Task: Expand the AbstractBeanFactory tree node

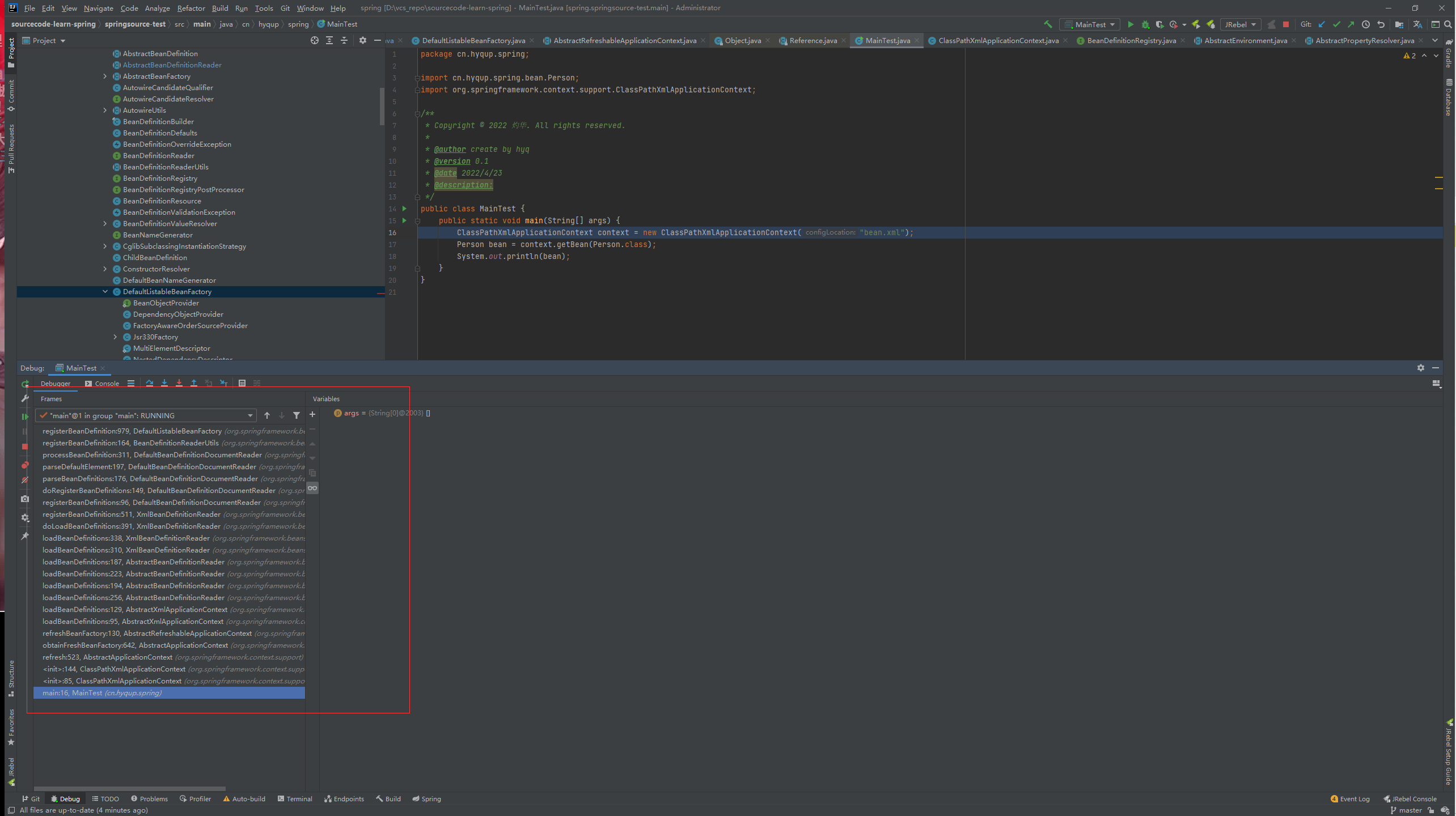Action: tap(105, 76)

...

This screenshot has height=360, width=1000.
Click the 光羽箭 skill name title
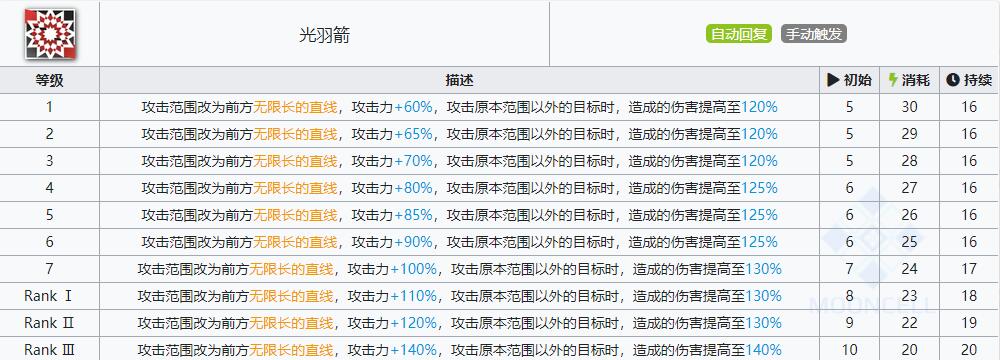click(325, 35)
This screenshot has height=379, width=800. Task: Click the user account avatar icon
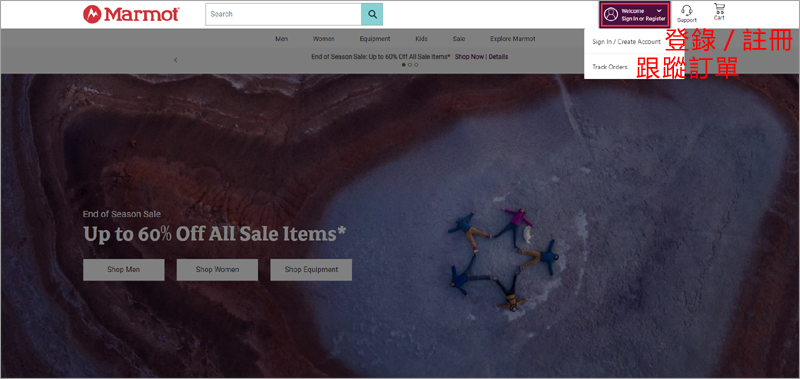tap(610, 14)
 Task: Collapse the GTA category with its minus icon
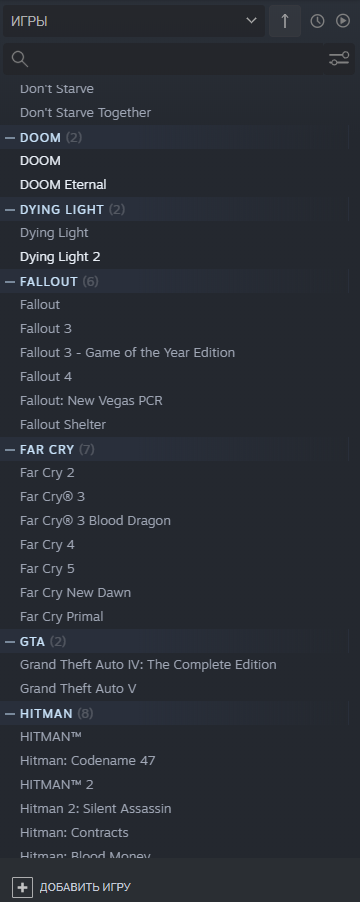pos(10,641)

--

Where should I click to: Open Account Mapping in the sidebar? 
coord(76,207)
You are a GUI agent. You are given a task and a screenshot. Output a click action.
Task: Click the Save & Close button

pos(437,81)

(Prompt) Copy everything from the line containing "You are a GUI" down to the line containing "pos(437,81)". Replace "Save & Close" with "Save & Exit" and leave everything else unchanged.

(Answer to this problem)
You are a GUI agent. You are given a task and a screenshot. Output a click action.
Task: Click the Save & Exit button

pos(437,81)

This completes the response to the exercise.